Turning now to measles notifications, for which we have data only back to 1940, we can see that the number of notifications of measles was flat from 1940 to 1968 (the pre-vaccine period), at around 400k on average. The driver behind the dramatic decrease in the number of deaths was therefore a dramatic reduction to the Case Fatality Rate (CFR), i.e. the number of deaths per case (or the inverse of the survival rate). Just as many children caught measles, but far fewer died from it.
We can use notifications as a proxy for cases to calculate the CFR for the period after 1940. To estimate the CFR for the period 1901-1940 we need to use birth numbers, as in the following chart:
By assuming a similar proportion of children caught the measles before 1940 as in 1940-68 (i.e. most of them), we can extrapolate the CFR backwards, giving us the following chart:
The CFR prior to 1915 was over 2%, meaning that 1-in-50 children who caught measles died from it. By 1940, it had decreased to 0.2% (1-in-500), and by 1955 it had decreased to just 0.02% (1-in-5000). This is a 99% reduction in the CFR. This reduction in the CFR is why measles was no longer considered a serious, life-threatening illness during the period 1955 to 1968; 99.98% of children survived it. The average number of measles deaths per year was down to below 100 by 1955.
1955 to 1968: CFR Stops Decreasing
In 1955 the incredible reduction in the CFR suddenly stopped. It remains at around 0.02% even today, as can be seen in this chart:
Let us now re-scale the deaths axis of our first chart to see what this meant for the deaths figures after 1955:
As a result of the flat CFR, the number of deaths stayed at just below 100 per year for the period 1955-1968. The record lowest numbers of measles deaths in the pre-vaccine era were in 1956 (30 deaths), 1960 (31 deaths), 1962 (39 deaths). The most deaths in this period were in 1961 (152 deaths), 1963 (127 deaths), and 1965 (115 deaths) and no other years in this period had more than 100 deaths.

WHAT YOU WILL DO -> Pick up the passage on measles case fatality rates and continue it from where it stops. The items after this passage have no connection to it.

DATASET CONTENT ->

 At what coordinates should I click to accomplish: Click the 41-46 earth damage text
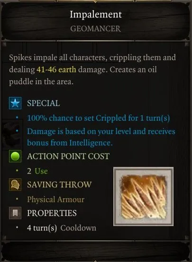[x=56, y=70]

--

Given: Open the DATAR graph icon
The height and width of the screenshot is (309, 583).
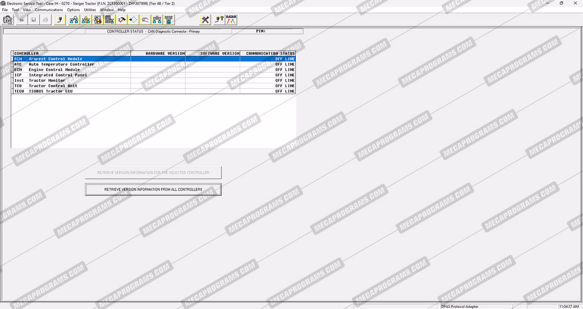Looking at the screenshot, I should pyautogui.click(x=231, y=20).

* * *

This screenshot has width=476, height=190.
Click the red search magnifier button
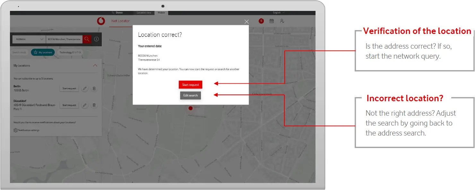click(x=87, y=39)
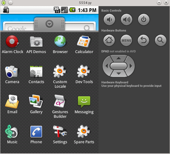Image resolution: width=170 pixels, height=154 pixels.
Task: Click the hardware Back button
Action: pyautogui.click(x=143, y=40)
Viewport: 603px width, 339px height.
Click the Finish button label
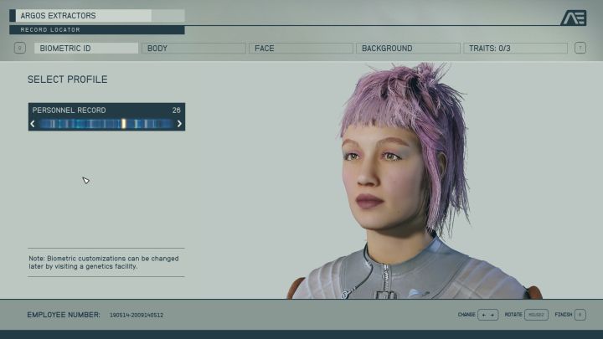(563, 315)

FINAL ANSWER ->
1968 to 1997: Vaccines Reduce Measles Cases
From 1968 to 1997 there was a 99% reduction in measles cases. The majority of that reduction followed the introductions of the measles vaccine (1968) and the MMR vaccine (1988). From 1968 to 1971, the annual number of measles notifications fell by over 60%, from 400k to 150k. From 1988 to 1991, notifications fell by 90%, from 100k to 10k. With a flat CFR, the 99% reduction in cases from 1968 to 1997 meant a 99% reduction in deaths, from 100 per year before vaccines down to just 1 per year.
1997 to present: Measles Now Rare
In most years since 1997, there have been under 5k cases and rarely more than 1 death, as we can see by one final re-scaling of the chart:
How then did we conquer measles?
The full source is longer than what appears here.